Stored items:
★ ★ ★ ★ ★
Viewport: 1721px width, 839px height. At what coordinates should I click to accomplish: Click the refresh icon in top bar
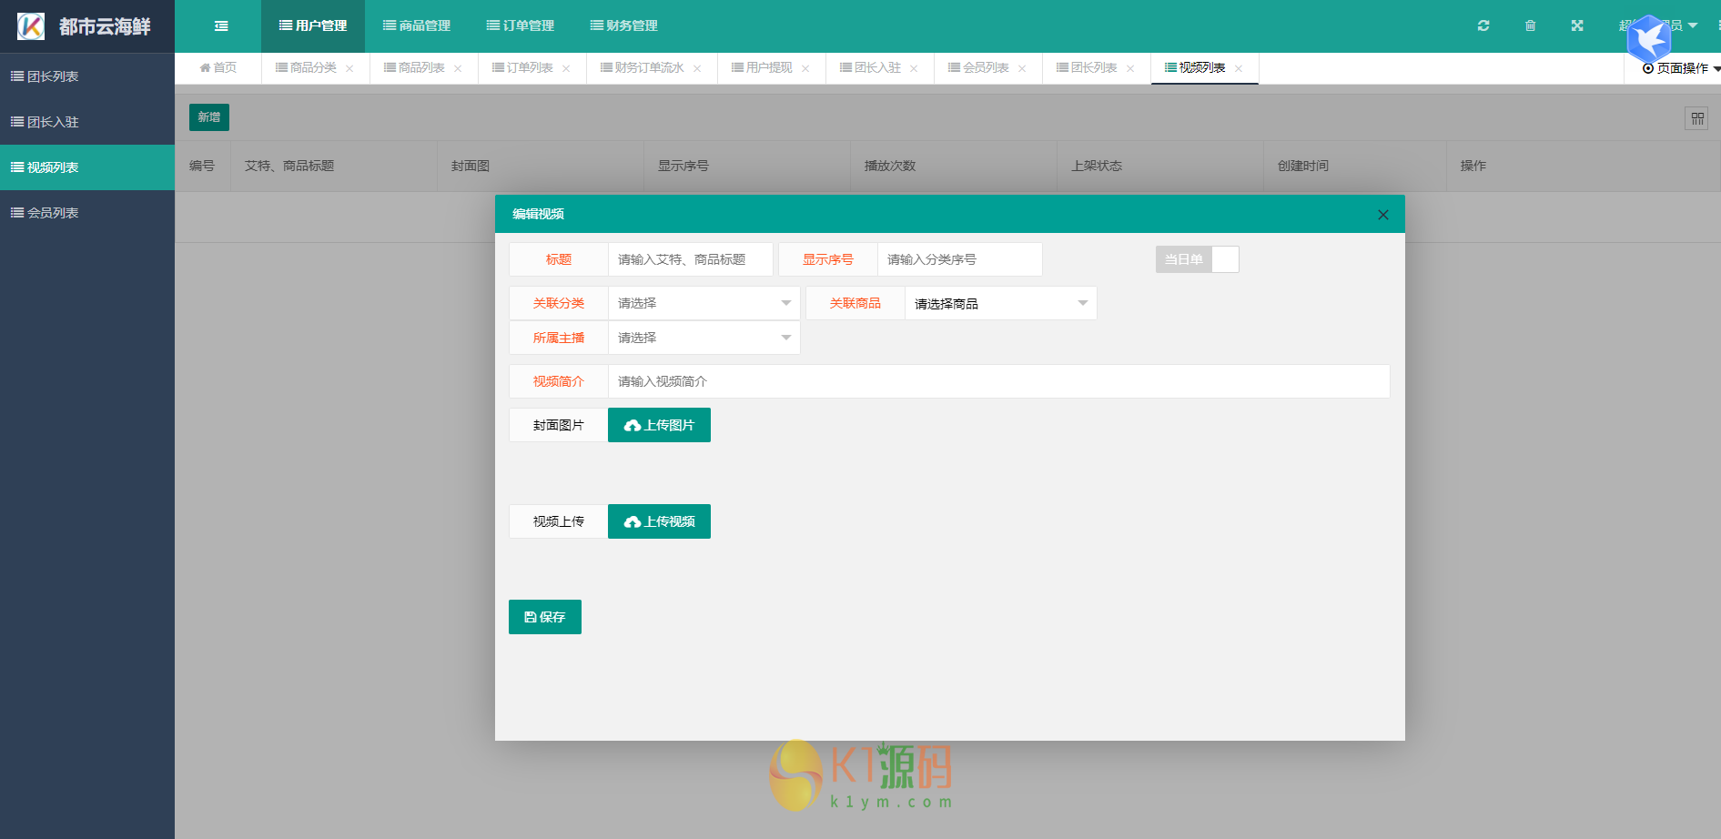[x=1483, y=25]
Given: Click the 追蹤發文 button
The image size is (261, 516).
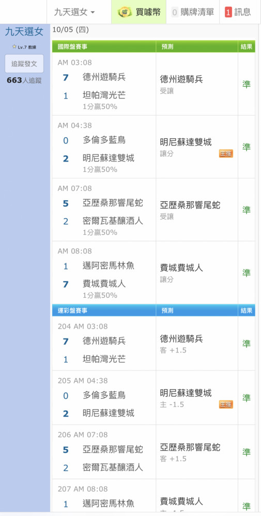Looking at the screenshot, I should coord(24,63).
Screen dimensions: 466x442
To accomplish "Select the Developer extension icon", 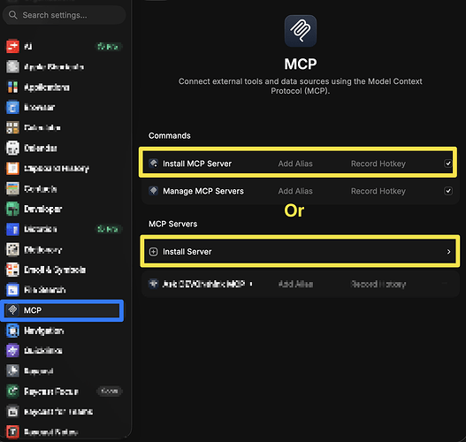I will [x=12, y=209].
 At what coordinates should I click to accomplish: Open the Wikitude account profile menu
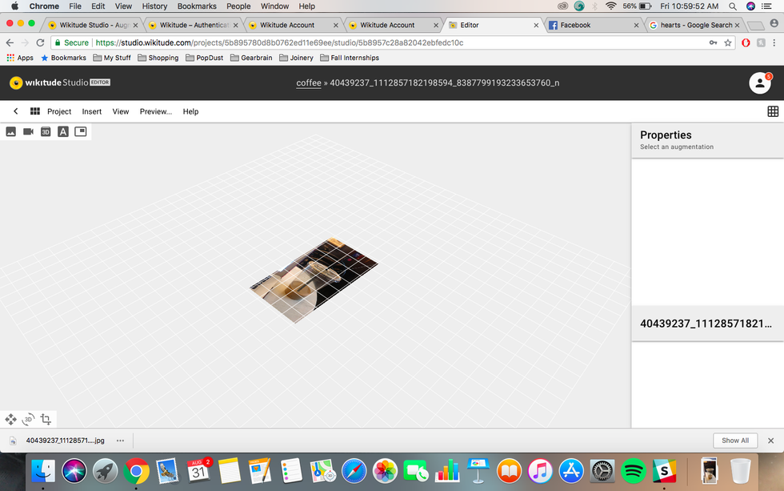(758, 83)
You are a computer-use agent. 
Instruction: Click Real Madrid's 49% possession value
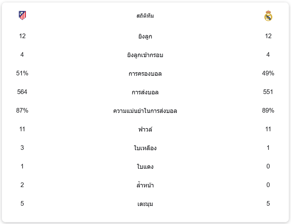268,74
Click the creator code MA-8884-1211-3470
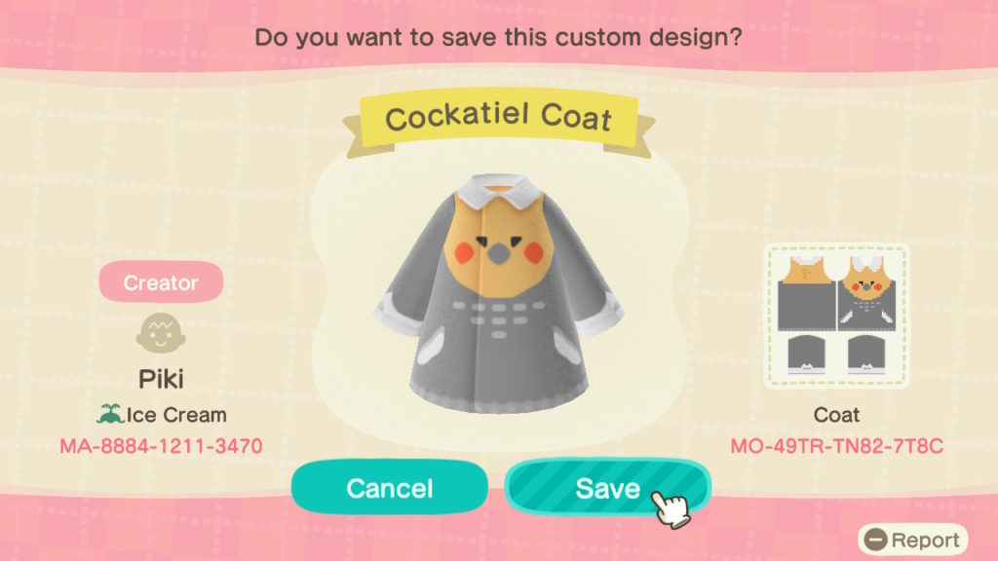Screen dimensions: 998x561 point(161,446)
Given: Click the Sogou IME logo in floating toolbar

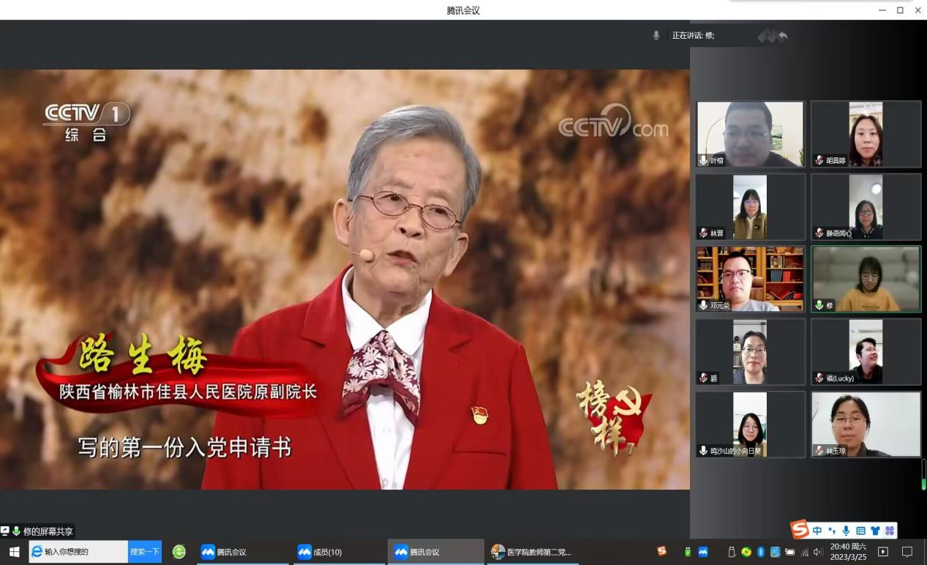Looking at the screenshot, I should click(800, 530).
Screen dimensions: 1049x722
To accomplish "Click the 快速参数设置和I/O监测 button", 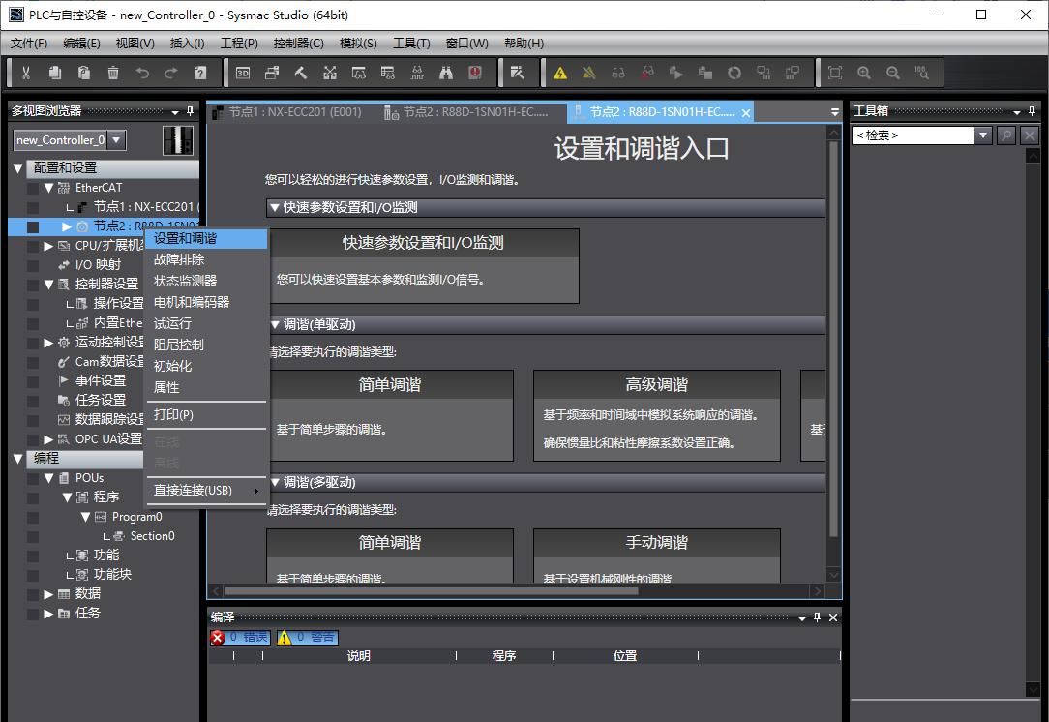I will (x=423, y=265).
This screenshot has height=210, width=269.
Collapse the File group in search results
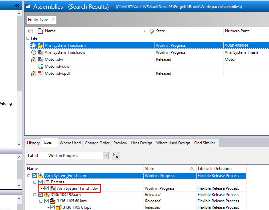[x=27, y=38]
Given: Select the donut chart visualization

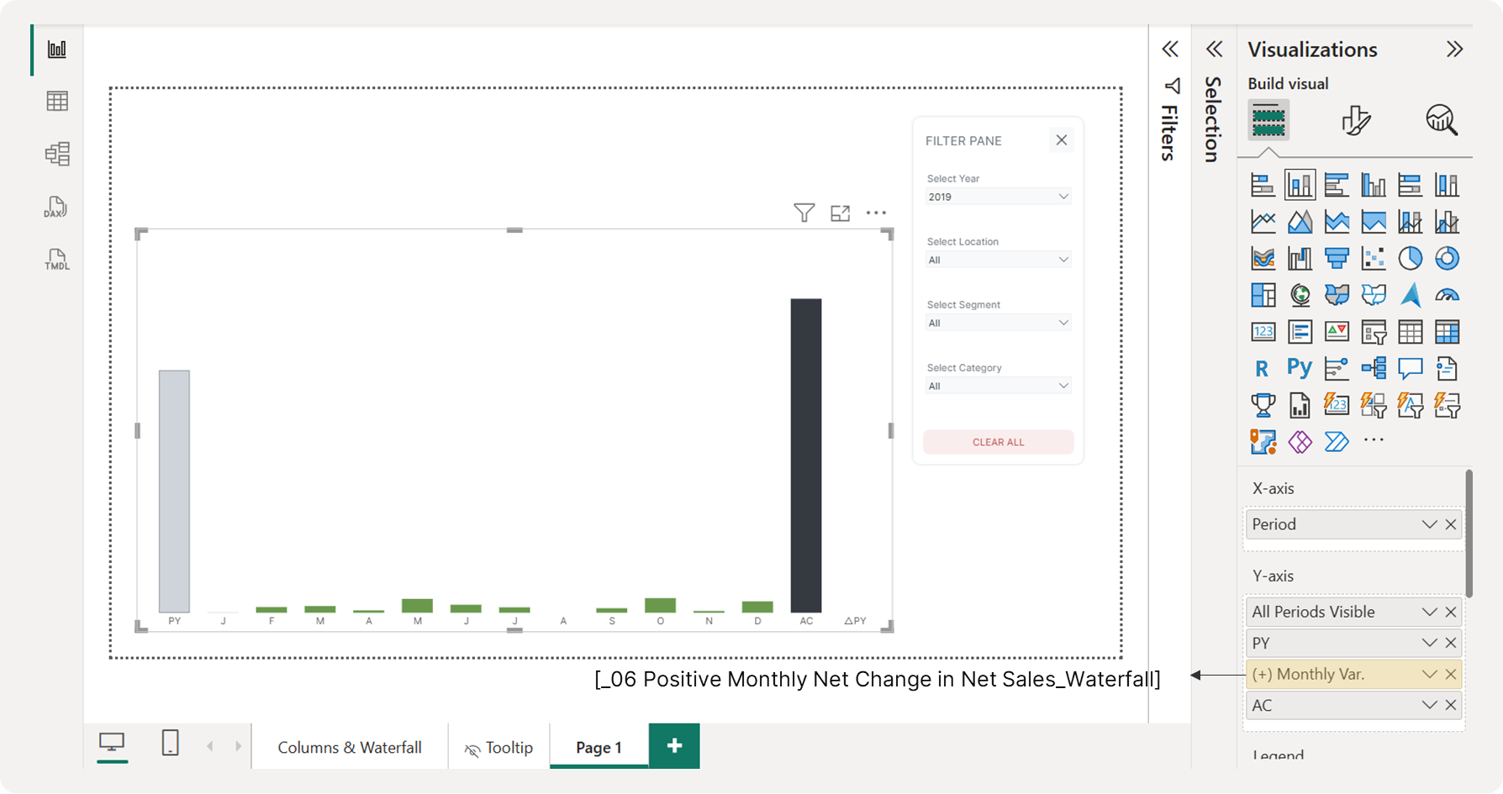Looking at the screenshot, I should [1447, 258].
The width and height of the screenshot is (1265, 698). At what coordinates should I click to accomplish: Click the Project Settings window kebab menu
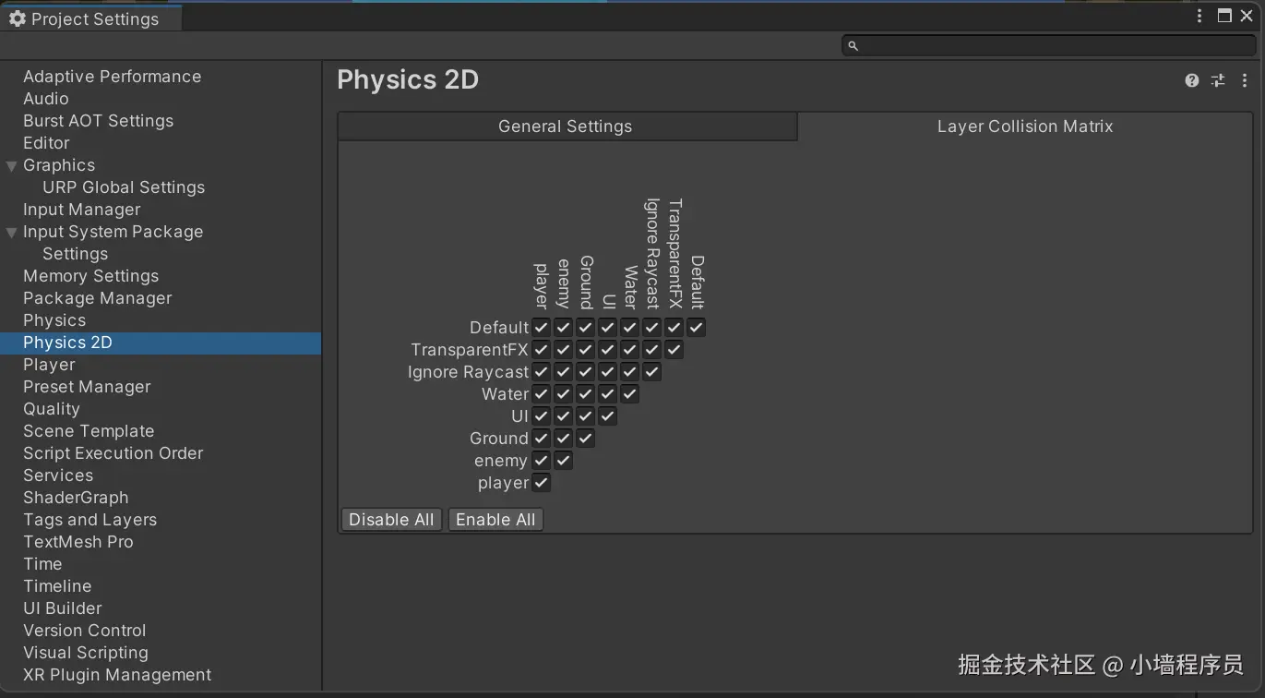pos(1199,16)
★ ★ ★ ★ ★
▶ Exercise directions
Give back exactly the lines from the line with "The width and" through the end of the records, both included; keep all pictures out.

▶ Task response
The width and height of the screenshot is (1265, 698). At what coordinates should I click to accomplish: Click the Project Settings window kebab menu
pos(1199,16)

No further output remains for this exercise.